Factors affecting the outcome in the correction of angular deformities around the knee using extraperiosteal tension band plate: A local experience
Munzir I. A. Gaboura
Department of Reconstructive Orthopaedics, Division of Paediatric Orthopaedic, King Fahad Medical City, PO Box: 59046, Riyadh 11525
|How to cite this article:|
Gaboura MI, Kazi K, Abak AA, AlRumaih M, AlKenani A. Factors affecting the outcome in the correction of angular deformities around the knee using extraperiosteal tension band plate: A local experience. J Musculoskelet Surg Res 2020;4:146-151
Objectives: The aim of this study is to reflect on our local experience with extraperiosteal tension band plate around the knee and the factors that affect the outcome. Methods: This is a retrospective review of 21 patients (34 limbs) and involving 35 segments gathered and treated during a period from 2007 to 2018 by a single surgeon employing a standardized technique. The inclusion criteria were all patients with coronal plane deformities around the knee with an open physis, regardless of pathological background. Patients who had previous or concurrent surgeries for the same problem were excluded from the study. Patients' age and body mass index were recorded. Mechanical axis deviation (MAD) distance, tibio-femoral (T-F) angle, mechanical lateral distal femoral angle, and mechanical medial proximal tibia angle were measured from a standing anteroposterior radiograph. Results: The average age was 6.5 years, and the mean duration of treatment was 13.6 months, with “sick physis” requiring longer durations. The mean rate of correction of T-F angle was 1.5°/month. The MAD distance improved at an average rate of 2.4 mm/month. The distal femur physis improved at a rate of 0.69°/month, while the proximal tibia physis improved at a rate of 0.58°/month. Conclusion: The severity of preoperative deformity influenced the rate of correction, and this is further influenced by the pathological background and physis treated, femora faster than tibiae. Patients with more than 3 years of growth remaining showed faster correction.

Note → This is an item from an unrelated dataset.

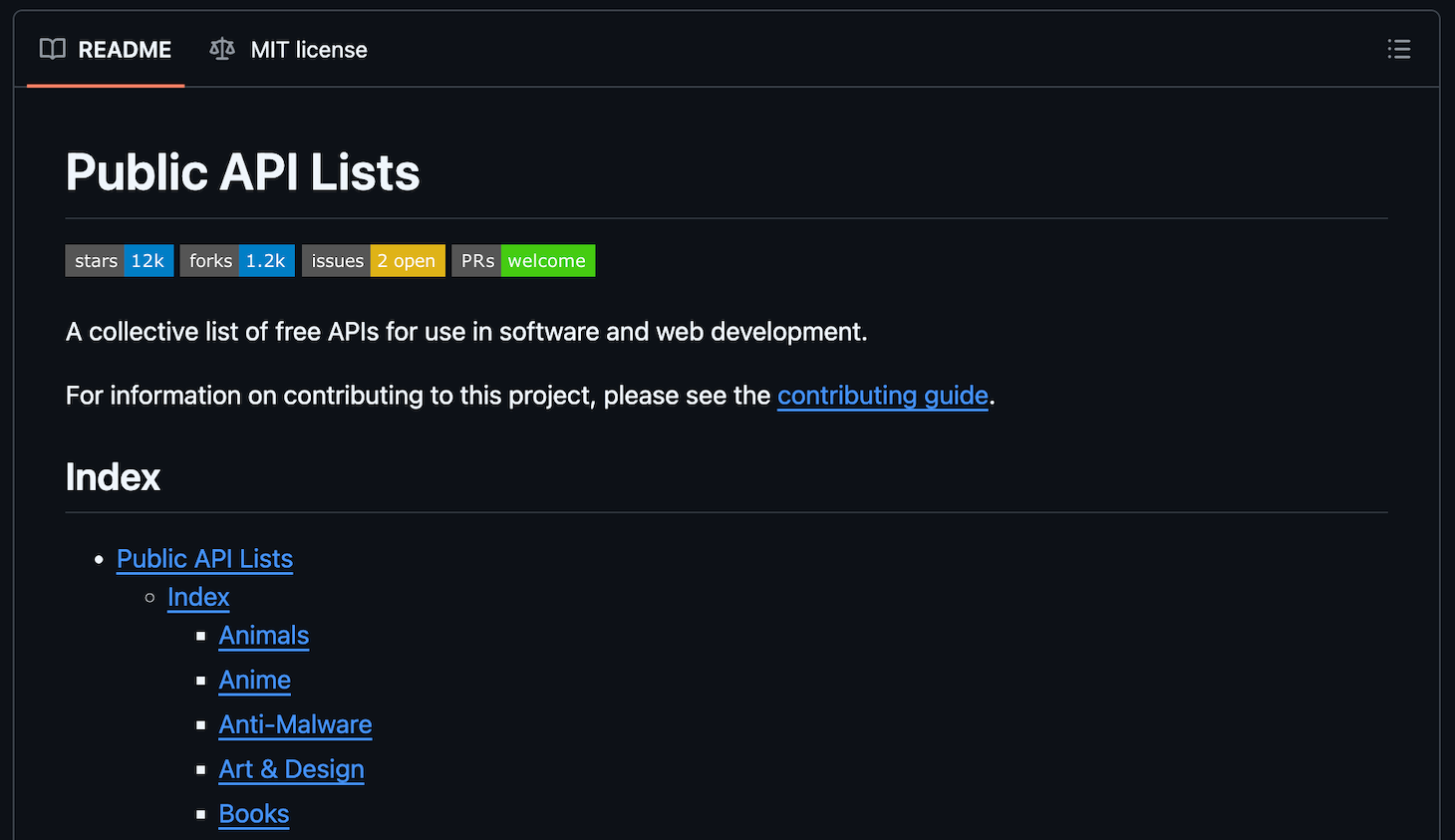Click the forks 1.2k badge
1455x840 pixels.
[237, 260]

Hemiepiphysiodesis in treating knee deformities in children has evolved over the years. Available options are either open or percutaneous and either temporary or permanent with various techniques and implants.,,,
Hemiepiphyseal stapling technique by Blount and Clarke, and percutaneous transphyseal screw technique by Métaizeau et al., have all been in wide practice. Concerns such as metal back-out and premature physeal arrest in addition to inadvertent overcorrection and under-correction led to wean off from Blount and Clarke technique over the past two decades. The downside of Métaizeau et al.'s technique could be the postulated compression effect on the physis providing a slow correction.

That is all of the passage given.